▸ ARTICLE
+--

Par Maud Navarre [1]
De la même auteure, on connaissait déjà Le Cens de la famille. Les femmes et le vote (1789-1848), ouvrage dans lequel Anne Verjus remettait en question l’existence d’une discrimination fondée sur le sexe dans la construction du suffrage « universel ». La thèse défendue dans Le bon mari s’inscrit dans la poursuite de cet ouvrage. Il s’agit de montrer qu’il n’existe pas pendant la période révolutionnaire une volonté d’exclure les femmes de la vie politique. Si l’accession à la citoyenneté reste alors réservée aux hommes et, en particulier, à ceux qui paient le cens, c’est en raison de leur statut de pater familias qui en fait des chefs de famille et les autorise à représenter tous les autres membres du groupe domestique considérés comme « faibles » (femmes, enfants et domestiques). Les femmes ne sont donc pas exclues : elles ne sont pas pensées comme une catégorie susceptible de représenter les citoyens.
Pour fonder son questionnement, Anne Verjus s’appuie sur le conte de Jean-François Marmontel Le bon mari, publié en 1761. Celui-ci met en scène deux jeunes personnes : Lusane, le mari, qui cherche à soumettre Hortence, sa nouvelle épouse, au bien commun du couple - qui ne reflète ni plus ni moins que les orientations préférentielles de Lusane - en faisant appel au règne de la raison. Ce conte donne ainsi à voir une forme de « conjugalisme », c’est-à-dire un idéal du couple reposant sur une vision unitaire et indivisible de l’entité familiale. Mari et femme partagent des intérêts communs sur tous les plans tant politique qu’économique, matériel qu’immatériel. Le couple unitaire constitue ainsi le pilier du système politique naissant : la République.
Ce modèle familial et politique n’aurait pas pu éclore sans les bouleversements de la période révolutionnaire qui ont permis de constituer le « fils de famille » en pater familias. En effet, pour que le conjugalisme émerge et s’érige en fondement de la République, il fallait rompre les liens qui subordonnaient la lignée familiale à son patriarche. Les débats qui se déroulent entre 1789 et 1792 autour des critères d’admission à la citoyenneté électorale contribuent à instituer le « fils de famille » en citoyen disposant du droit d’éligibilité. Si le suffrage censitaire fait de l’existence du patrimoine un critère majeur pour accéder à la citoyenneté, la jurisprudence attribue la citoyenneté élective aux « fils de famille » bénéficiant d’une promesse de propriété de la part de leur père.

+--

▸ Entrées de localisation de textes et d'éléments
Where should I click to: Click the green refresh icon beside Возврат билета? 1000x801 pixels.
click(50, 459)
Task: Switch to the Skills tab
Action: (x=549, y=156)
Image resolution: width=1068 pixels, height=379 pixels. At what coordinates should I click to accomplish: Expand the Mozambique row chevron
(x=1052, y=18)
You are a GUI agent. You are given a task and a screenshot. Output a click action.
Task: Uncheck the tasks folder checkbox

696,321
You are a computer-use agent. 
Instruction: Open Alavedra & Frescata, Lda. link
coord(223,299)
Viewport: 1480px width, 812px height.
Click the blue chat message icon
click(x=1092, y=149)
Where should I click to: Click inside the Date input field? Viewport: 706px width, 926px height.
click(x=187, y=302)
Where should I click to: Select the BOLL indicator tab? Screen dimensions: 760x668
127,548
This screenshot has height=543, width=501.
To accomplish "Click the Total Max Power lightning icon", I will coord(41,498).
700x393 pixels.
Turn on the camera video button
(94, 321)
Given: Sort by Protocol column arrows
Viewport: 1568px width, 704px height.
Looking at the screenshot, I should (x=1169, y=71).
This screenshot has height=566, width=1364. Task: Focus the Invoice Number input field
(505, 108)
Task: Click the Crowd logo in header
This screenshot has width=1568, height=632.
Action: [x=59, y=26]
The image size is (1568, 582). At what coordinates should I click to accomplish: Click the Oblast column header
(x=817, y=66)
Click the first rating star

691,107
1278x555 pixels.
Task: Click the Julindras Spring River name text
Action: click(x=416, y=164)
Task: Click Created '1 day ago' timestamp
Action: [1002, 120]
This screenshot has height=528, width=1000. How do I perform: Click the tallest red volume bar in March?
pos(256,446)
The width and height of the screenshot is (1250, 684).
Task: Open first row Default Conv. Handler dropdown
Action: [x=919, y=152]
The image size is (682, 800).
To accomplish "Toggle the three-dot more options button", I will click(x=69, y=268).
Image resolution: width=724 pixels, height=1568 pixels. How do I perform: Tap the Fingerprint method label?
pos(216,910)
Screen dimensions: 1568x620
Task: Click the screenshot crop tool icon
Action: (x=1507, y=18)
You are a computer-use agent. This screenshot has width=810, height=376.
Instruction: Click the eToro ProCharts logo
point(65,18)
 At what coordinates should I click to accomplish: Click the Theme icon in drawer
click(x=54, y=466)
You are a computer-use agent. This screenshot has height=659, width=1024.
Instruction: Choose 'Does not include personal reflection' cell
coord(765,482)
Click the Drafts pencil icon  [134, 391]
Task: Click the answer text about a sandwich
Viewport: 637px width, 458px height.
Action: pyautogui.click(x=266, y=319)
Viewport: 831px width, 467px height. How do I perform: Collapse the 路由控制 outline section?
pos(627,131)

+--

▸ CONSIGNES DE TRAVAIL
1. Redimensionnez les enregistrements situés entre la ligne contenant « has width=810, height=376. » et celle contenant « Click the Drafts », ces deux lignes incluses. Recopiez intégralement ces lignes, et elles seules, en multipliant chaque coordonnée de clic par 0,95 et en l'arrondissant à l'entier le plus proche (les demis vers le haut).
2. Prolongez l'article consacré au livre Le bon mari d'Anne Verjus à partir de l'endroit où il s'arrête.

▸ LES RÉPONSES
1.
You are a computer-use agent. This screenshot has width=810, height=376.
Instruction: Click the eToro ProCharts logo
point(62,17)
 At what coordinates should I click to accomplish: Click the Theme icon in drawer
click(x=51, y=443)
You are a computer-use agent. This screenshot has height=659, width=1024.
Instruction: Choose 'Does not include personal reflection' cell
coord(727,458)
Click the Drafts pencil icon  [127, 371]

2.
La loi continue pourtant de ne reconnaître le droit de suffrage qu’au patriarche. C’est finalement par la loi du 28 août 1792 que le fils de famille est érigé officiellement en citoyen grâce à l’abolition de la puissance paternelle sur les fils majeurs (âgés de plus de 21 ans). Le groupe domestique dirigé par le fils de famille émancipé devient alors la référence en matière d’organisation familiale. L’émancipation apparait comme nécessaire afin de ne pas donner trop de poids politique à une lignée, ce qui se serait produit si les fils de famille avaient obtenu la citoyenneté sans être émancipés. Un clivage fondamental vient alors distinguer les citoyens des non-citoyens : l’émancipation de l’autorité paternelle. Le citoyen, c’est celui qui s’est émancipé tandis que le non-citoyen est celui (ou celle) qui reste sous la dépendance d’un autre.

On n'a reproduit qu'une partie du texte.